Canine Cough in Dogs and Cats


Canine cough is the common name for infectious tracheobronchitis, a condition that affects the upper respiratory tract and is characterized by the inflammation of the trachea and bronchi. It is a common highly infectious respiratory illness that can affect both dogs and cats.

It is typically caused by the bacteria Bordetella bronchiseptica, which is one of several viral and bacterial agents responsible for canine cough syndrome. Bordetella is highly contagious, easily transmitted through the air or direct contact, and resistant to destruction in the environment.

This infection is referred to as a canine cough because it is most commonly caught in places where there are a lot of dogs in close contact with one another, such as kennels, shelters, boarding, grooming and training facilities and dog parks. A canine cough in dogs and cats is like a typical human cold. Like a cold, it can lead to more serious illnesses if left untreated. In healthy adult dogs and cats, Bordetella typically causes a mild illness but in puppies or kittens or those with underlying health issues, however, it can cause severe illness or even death.


Canine Cough is highly contagious and can be transmitted:

  • Through coughing, barking and sneezing (these contaminate the air with thousands of organisms)
  • Through direct contact
  • From contaminated surfaces such as toys, bedding or food and water dishes (bacteria can remain alive on a food bowl for up to forty-eight hours)

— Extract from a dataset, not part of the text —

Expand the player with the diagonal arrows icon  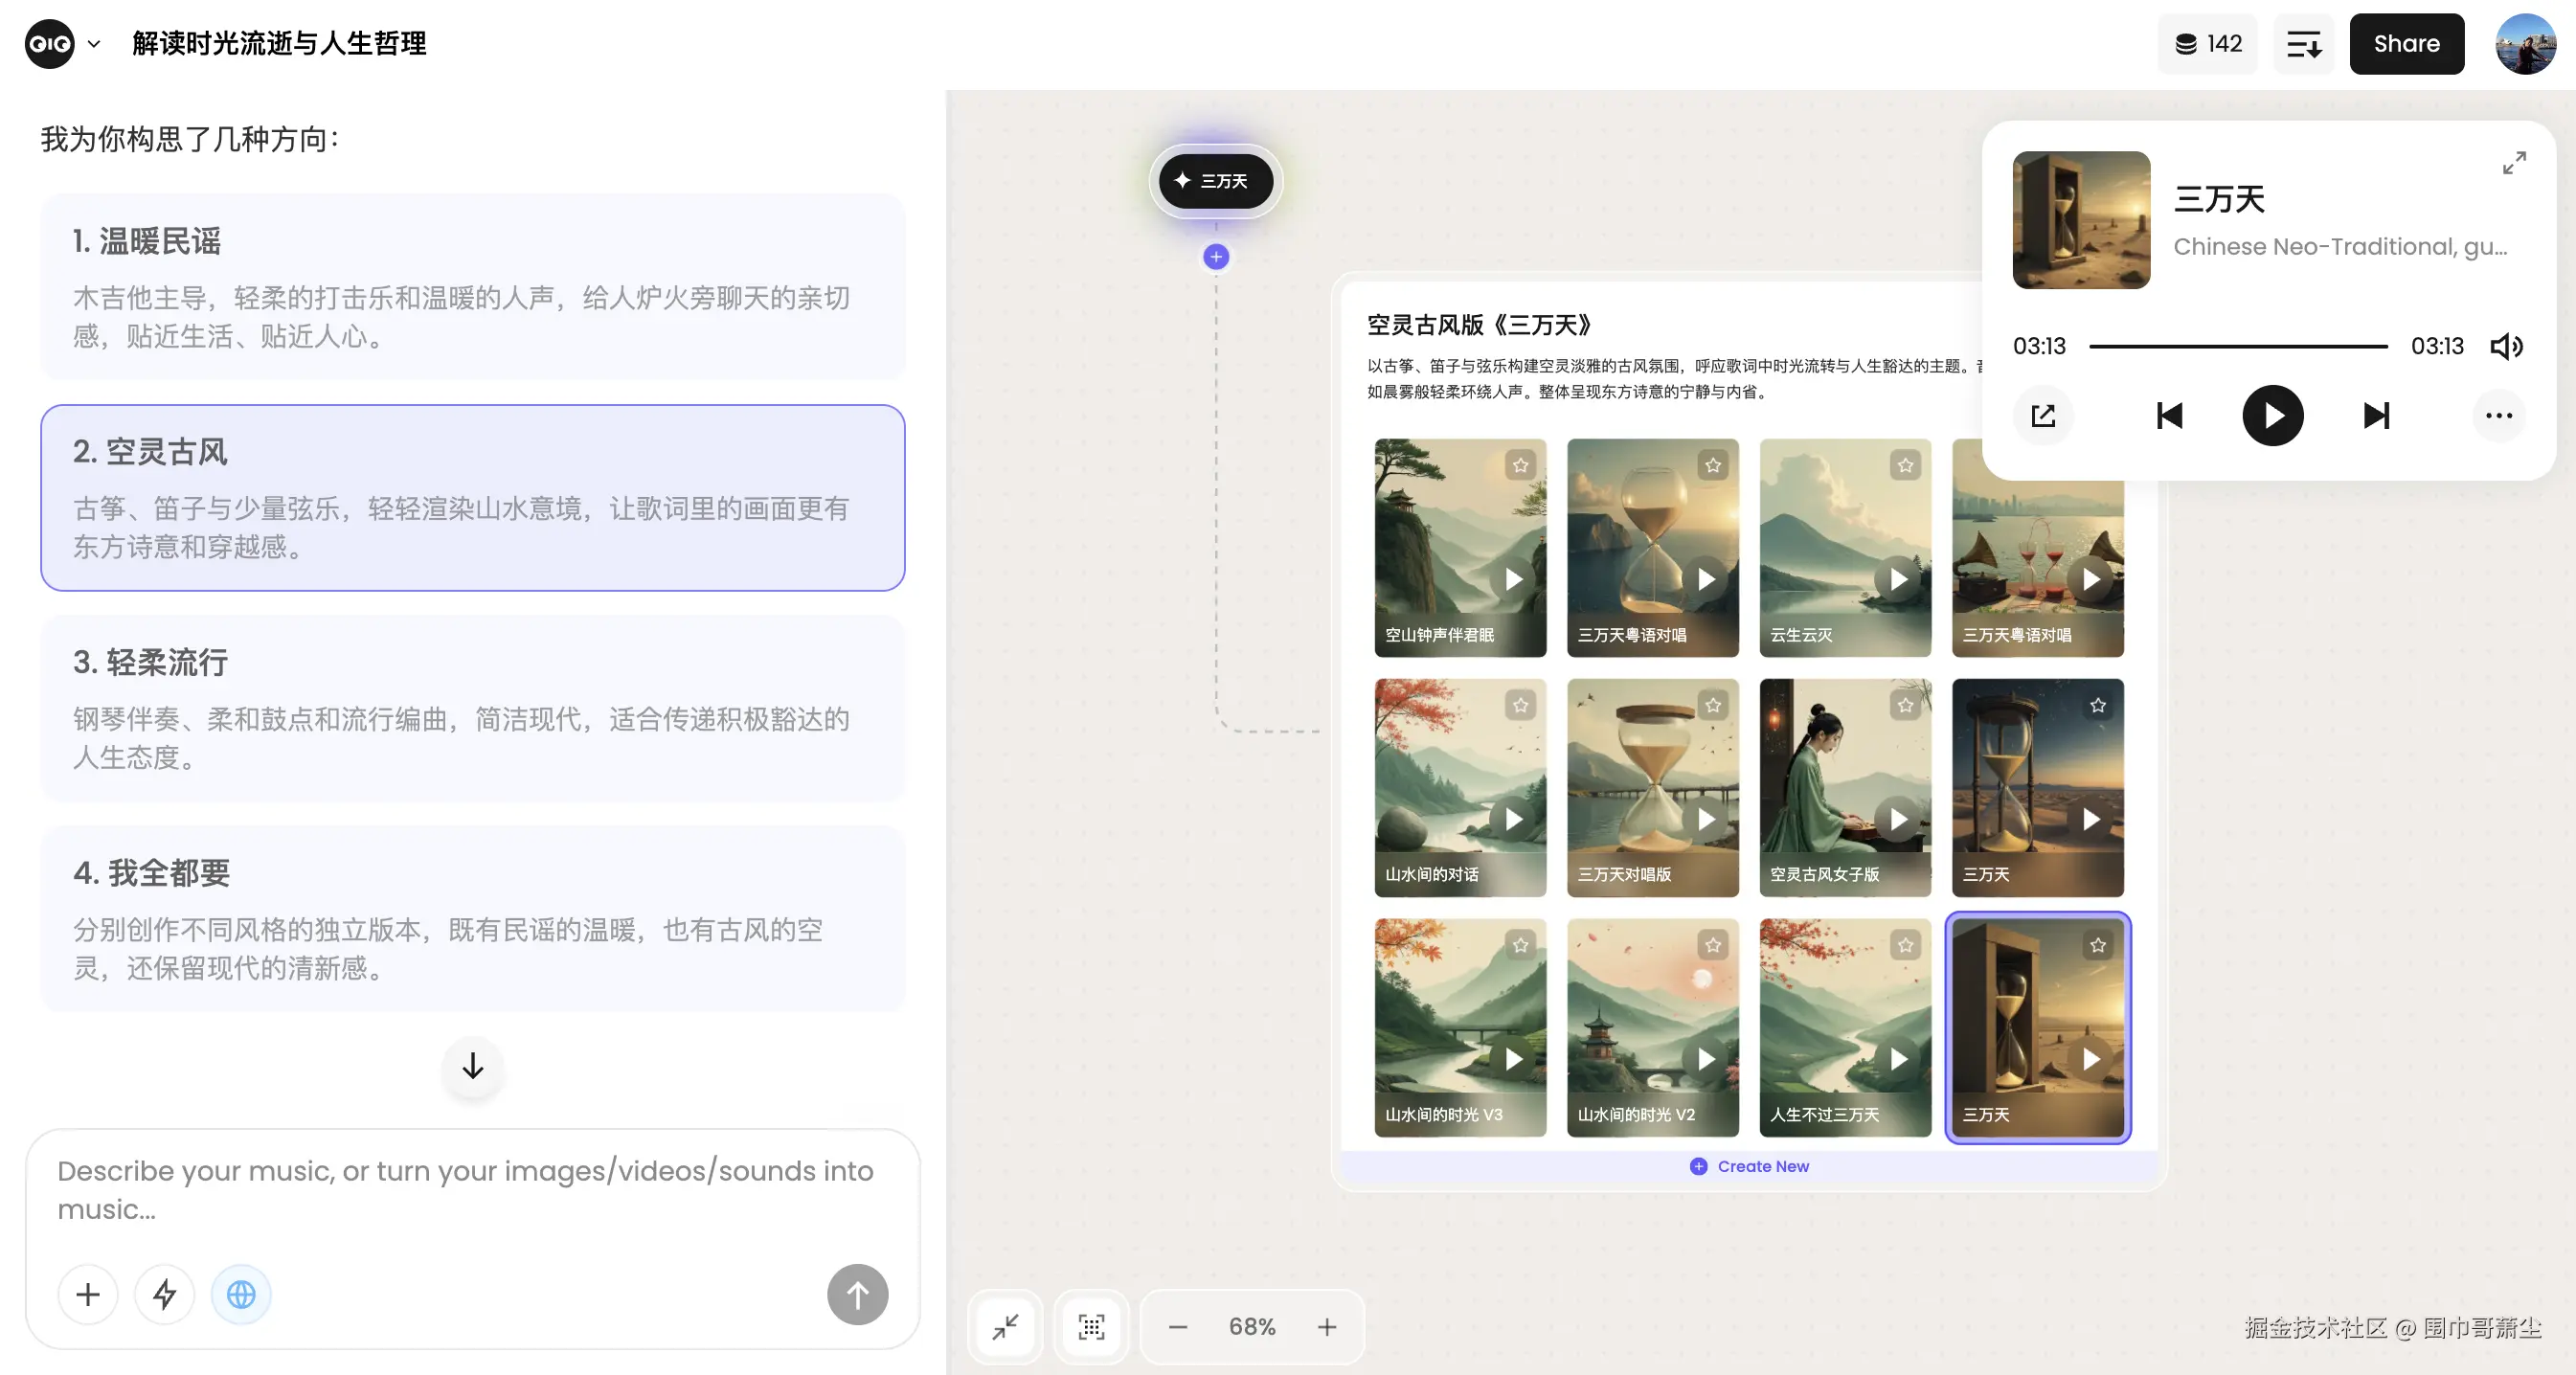point(2516,162)
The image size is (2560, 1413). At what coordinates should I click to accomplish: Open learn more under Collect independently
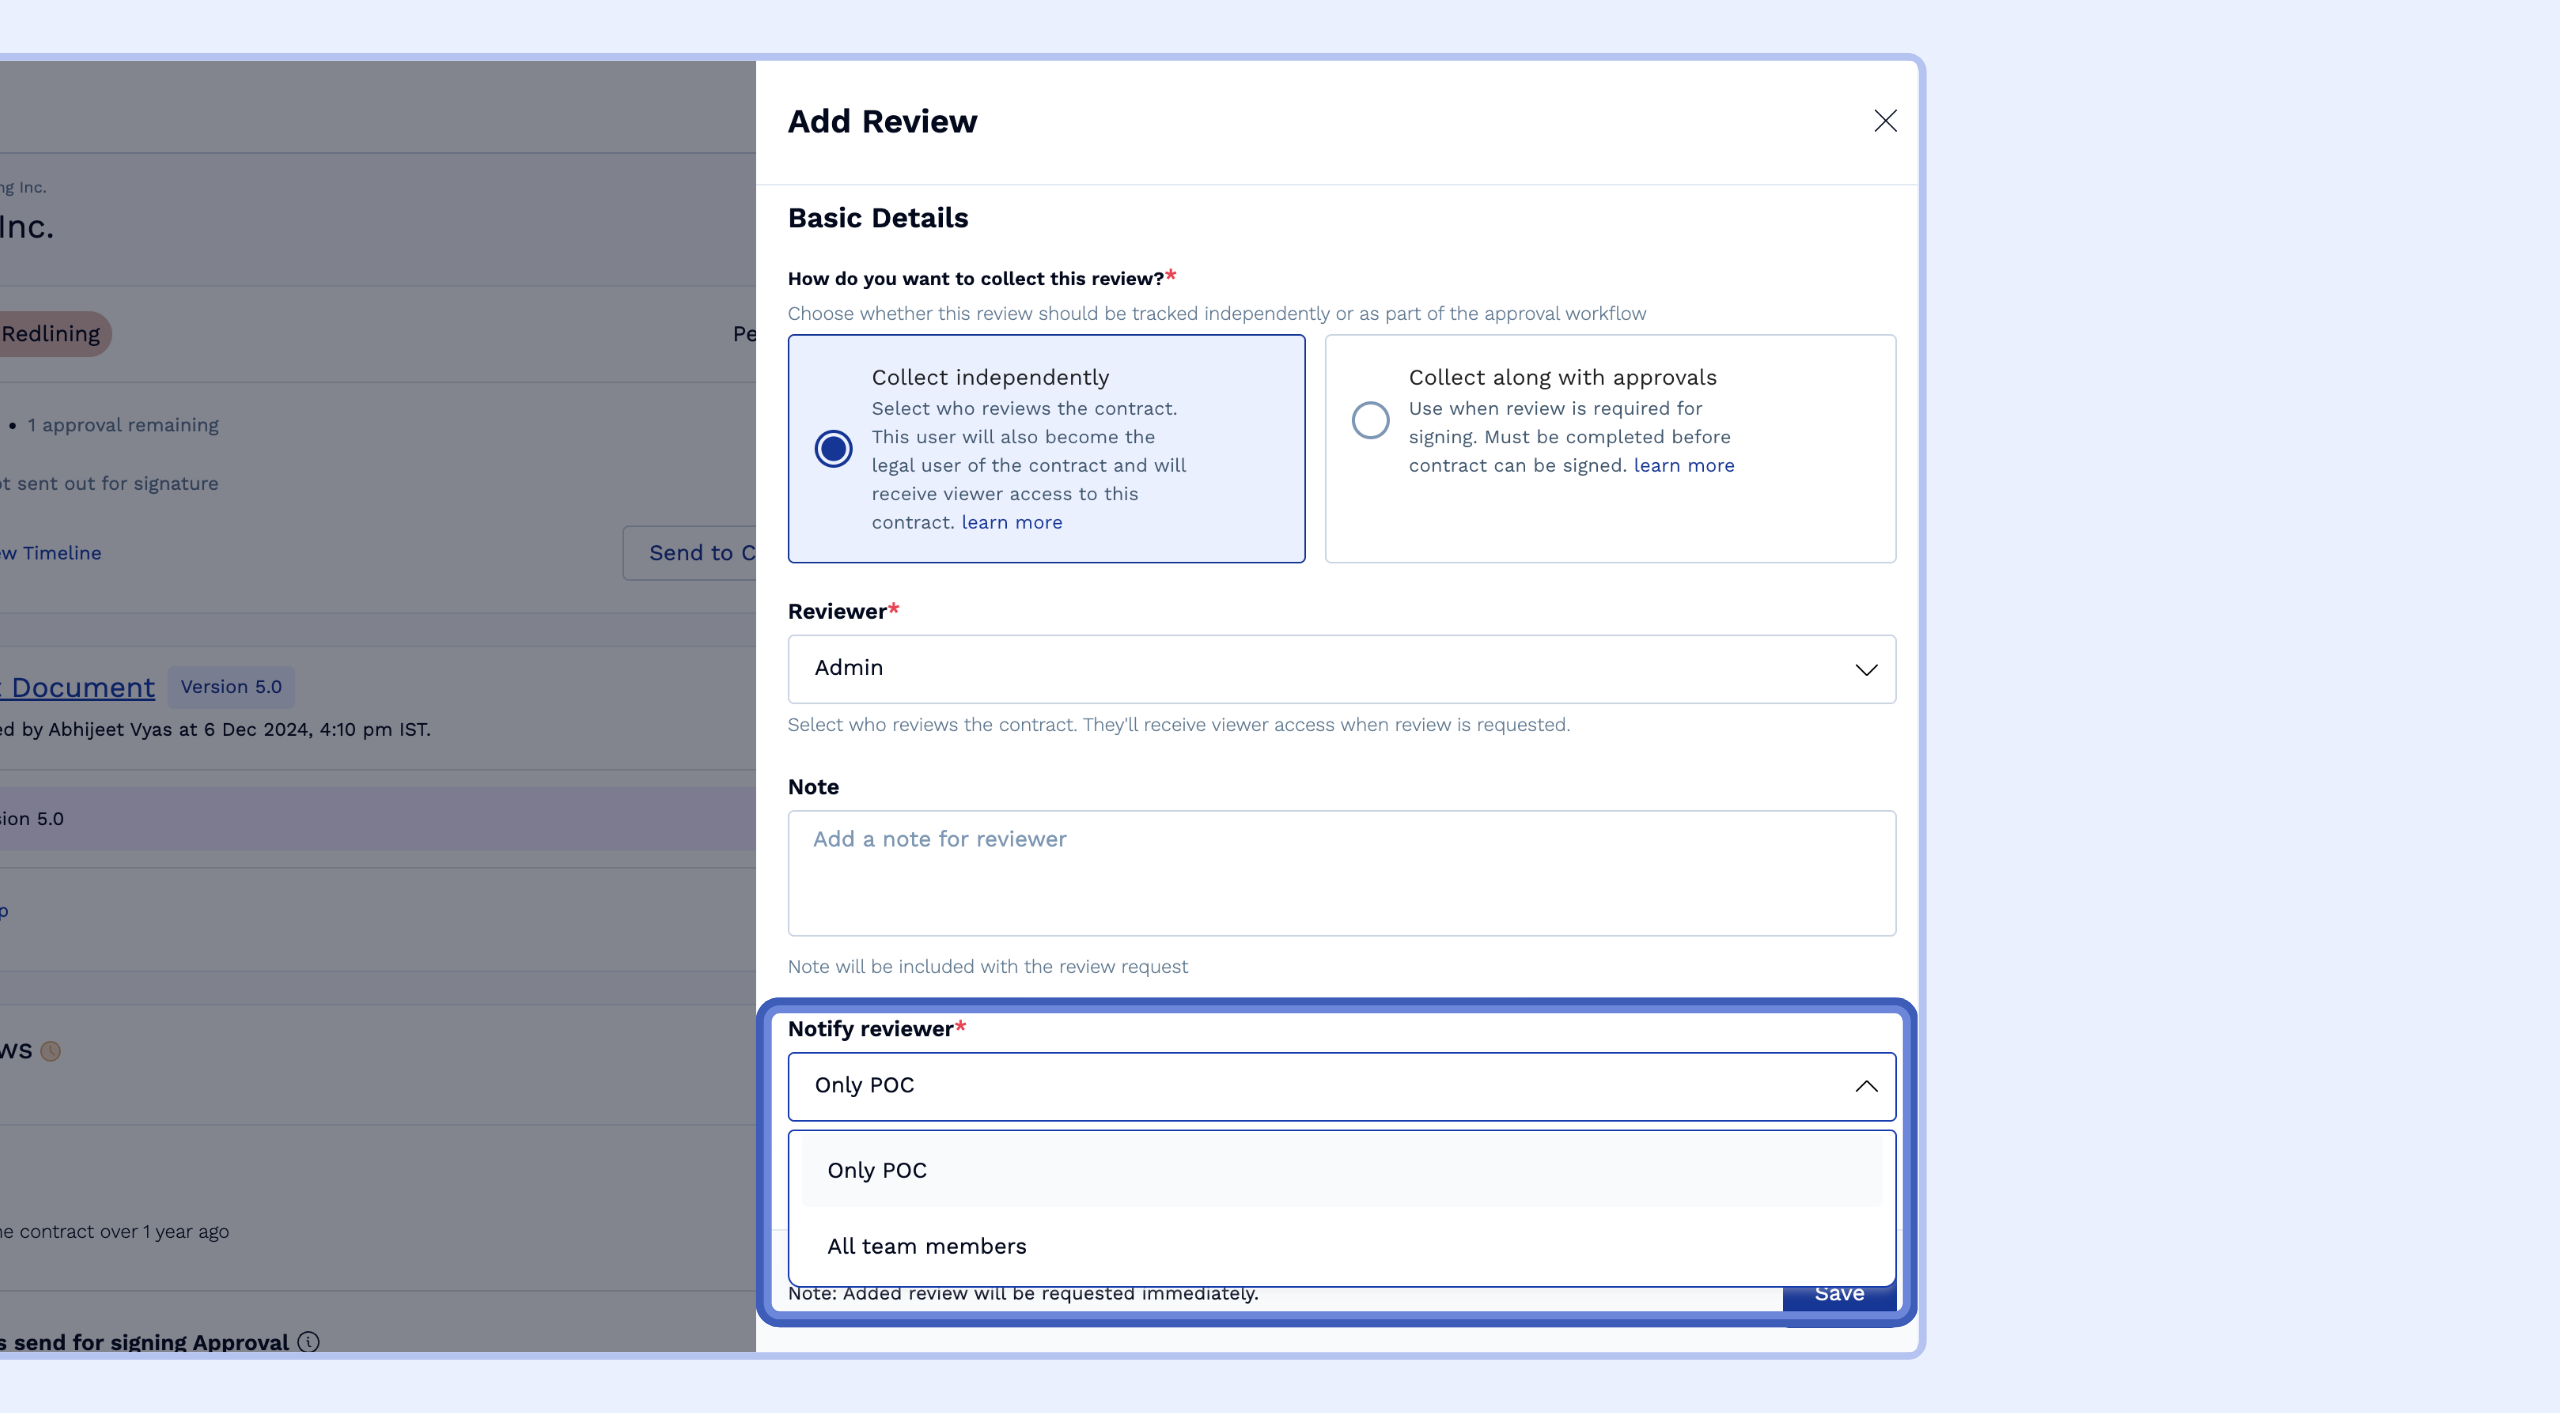click(x=1011, y=521)
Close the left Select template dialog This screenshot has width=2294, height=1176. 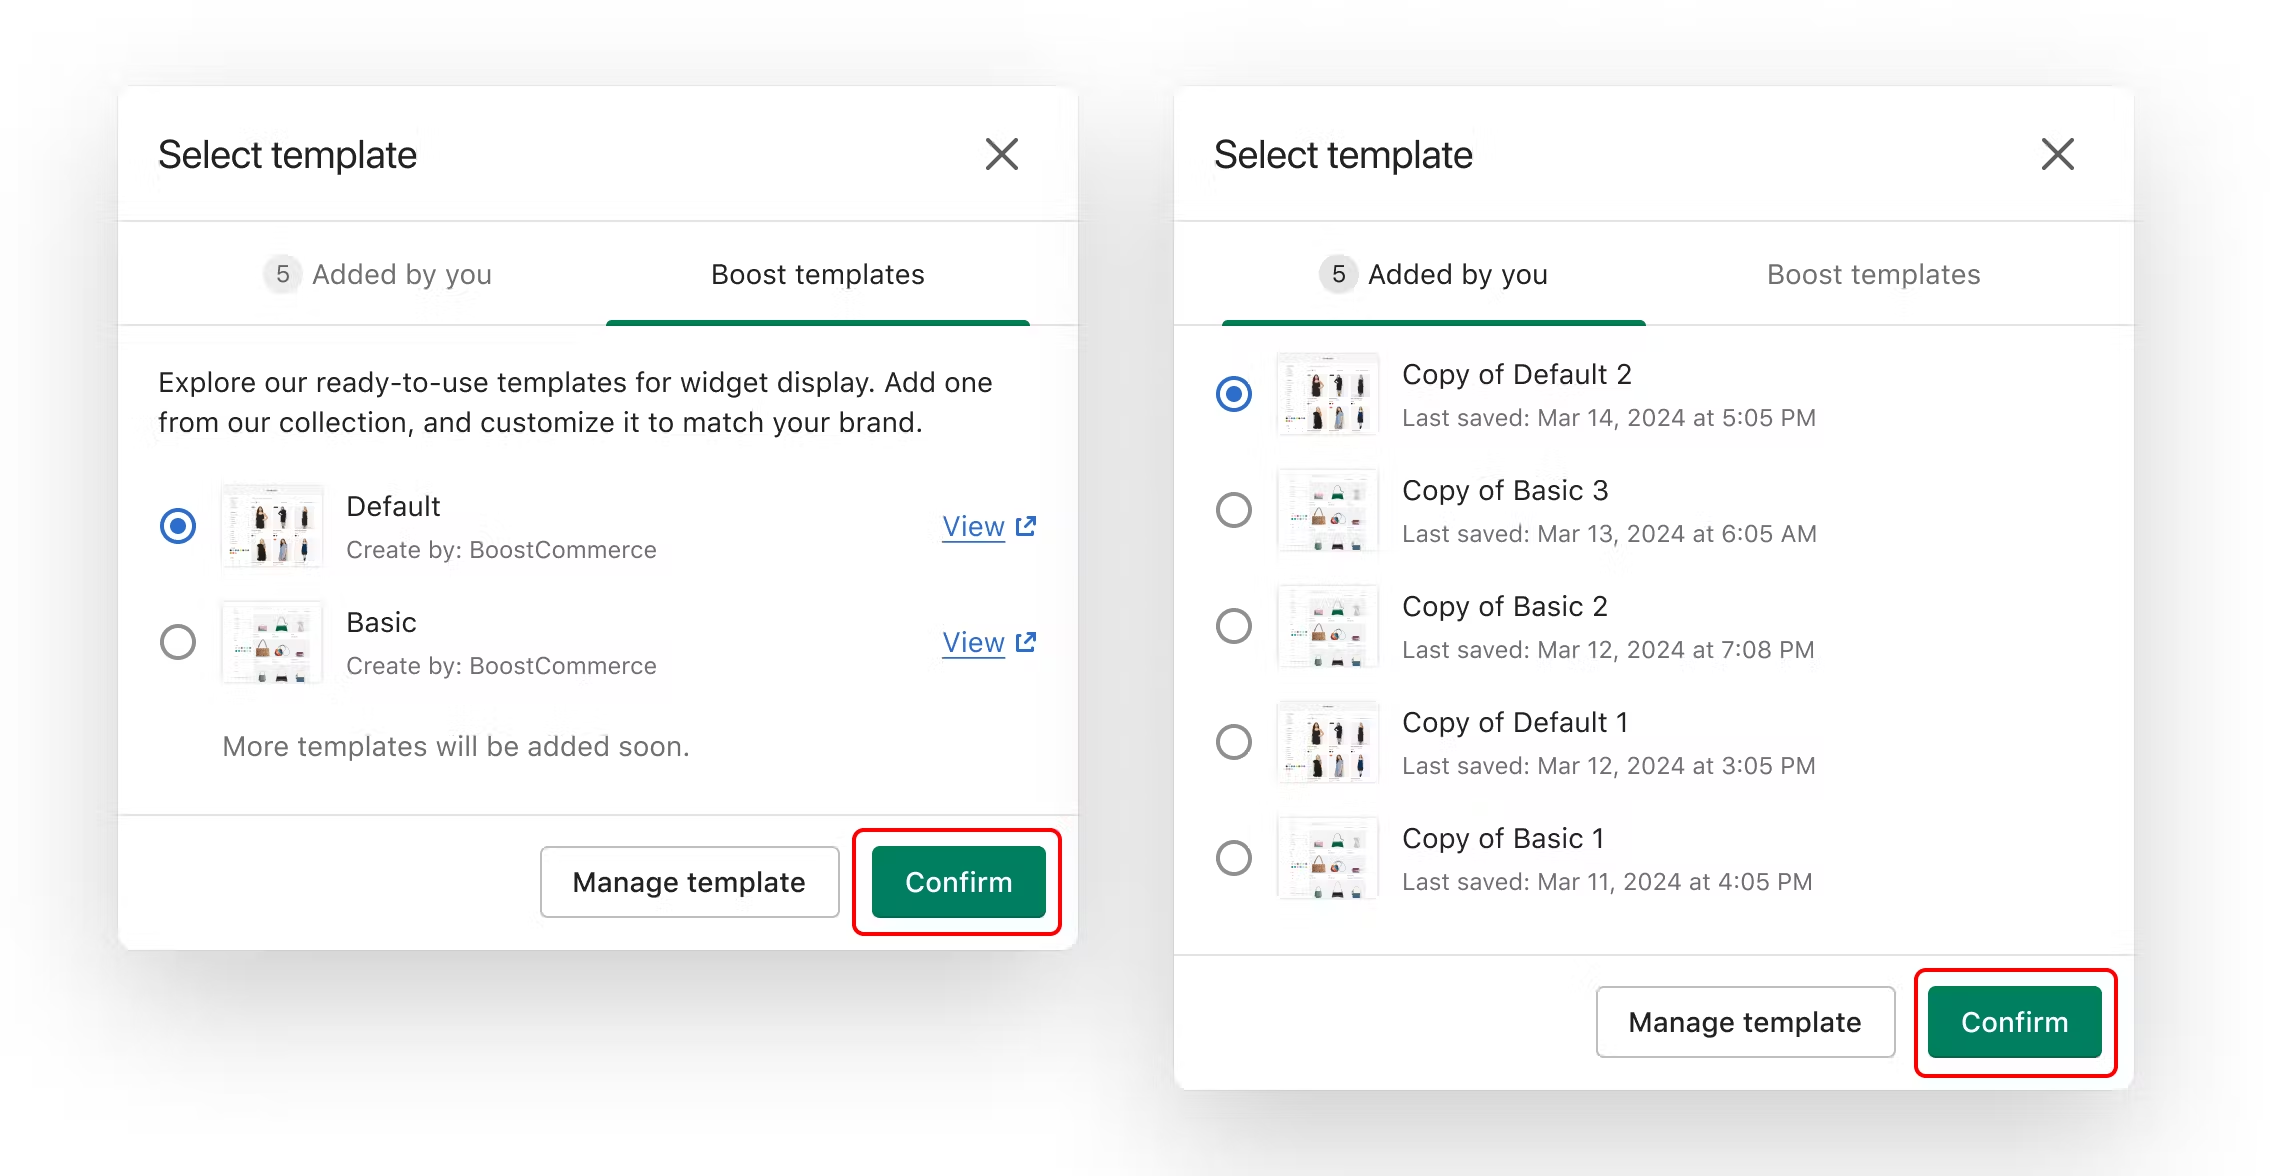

Thoroughly wash hands after direct contact with pets, as well as food and water dishes, bedding and toys.

Keep new pets from coming into contact with your pets or those of neighbours for several weeks after entering your home.


Canine Cough affects dogs and cats slightly differently, but they can share certain signs that may include:

  • Sneezing
  • Dry hacking cough, more common in dogs than cats
  • Difficulty breathing
  • Nasal discharge
  • Eye discharge or crusty eyes
  • Fever
  • Lethargy
  • Exercise intolerance in cats
  • Decreased appetite
  • In severe cases, due to a weakened immune system, pneumonia may develop
  • Swollen lymph nodes located in the armpits or the lower jaw

Just as a cold can be serious for a person with a weakened immune system, canine cough infection can be dangerous for pets who already have serious illnesses.